## OBJECTIF VISÉ
Dans l'extrait sur les grands chantiers au Québec, quel poste occupe Audrey Murray ?

## EXTRAIT DU TEXTE

De grands projets et d’énormes besoins en main-d’œuvre
Entrevue avec Audrey Murray, à la tête de la CCQ
Réfection du pont-tunnel Louis‑Hippolyte-La Fontaine, REM, remplacement du pont de l’Île-aux-Tourtes, prolongement de la ligne bleue du métro de Montréal… Les gros projets en génie civil et voirie sont et seront nombreux dans les prochaines années et les besoins en main‑d’œuvre, très importants. Pour s’assurer que les salariés seront au rendez-vous, la Commission de la construction du Québec (CCQ) a mis en place différentes stratégies en collaboration avec ses partenaires, le gouvernement, l’industrie et les centres de formation. Portrait statistique de la situation avec Audrey Murray, présidente-directrice générale de la CCQ.

## DONNÉES DISPONIBLES
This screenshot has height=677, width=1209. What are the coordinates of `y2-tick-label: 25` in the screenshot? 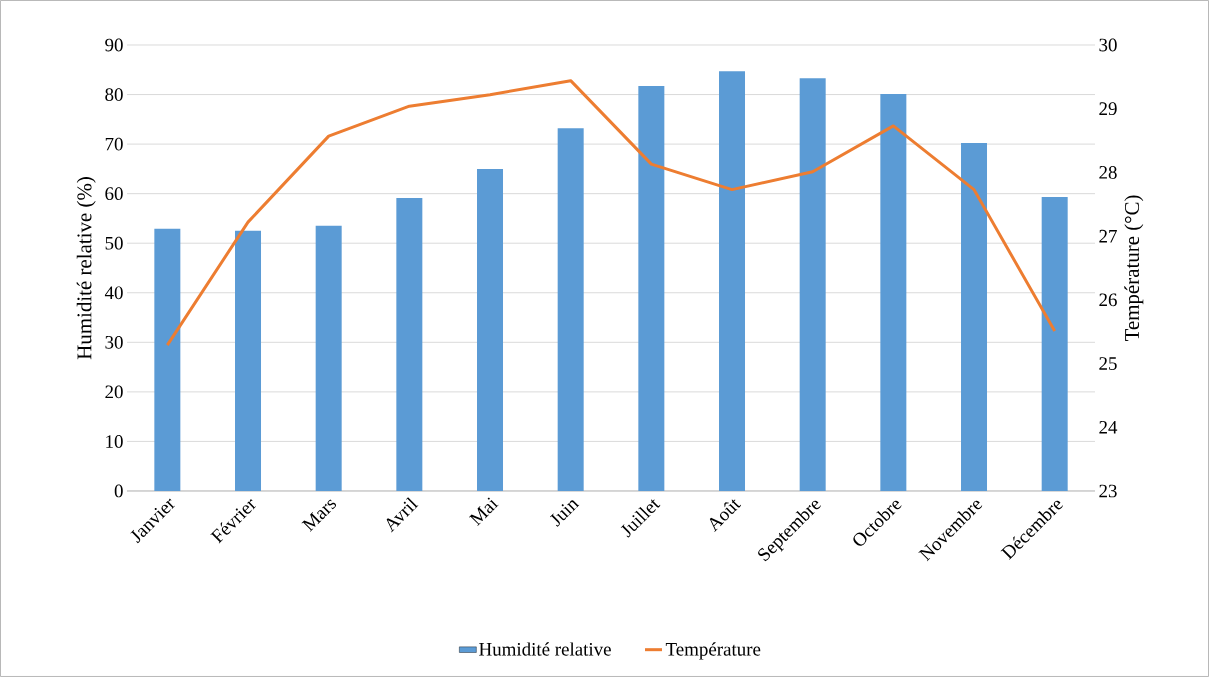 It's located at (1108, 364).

* * *

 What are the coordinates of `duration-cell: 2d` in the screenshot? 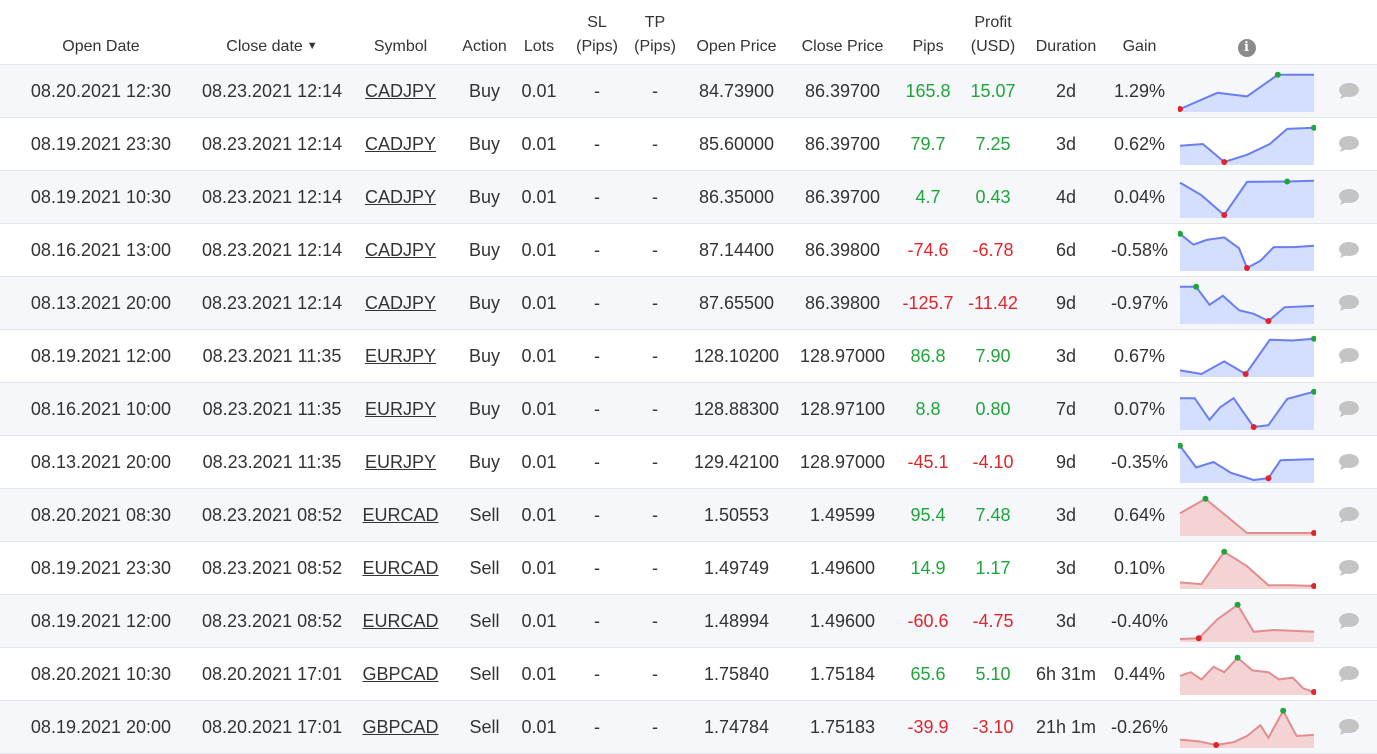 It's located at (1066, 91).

---

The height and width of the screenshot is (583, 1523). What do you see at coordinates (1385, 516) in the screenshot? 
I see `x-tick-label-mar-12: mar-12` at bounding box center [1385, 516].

## RÉPONSE ATTENDUE
Elle est présidente-directrice générale de la Commission de la construction du Québec (CCQ).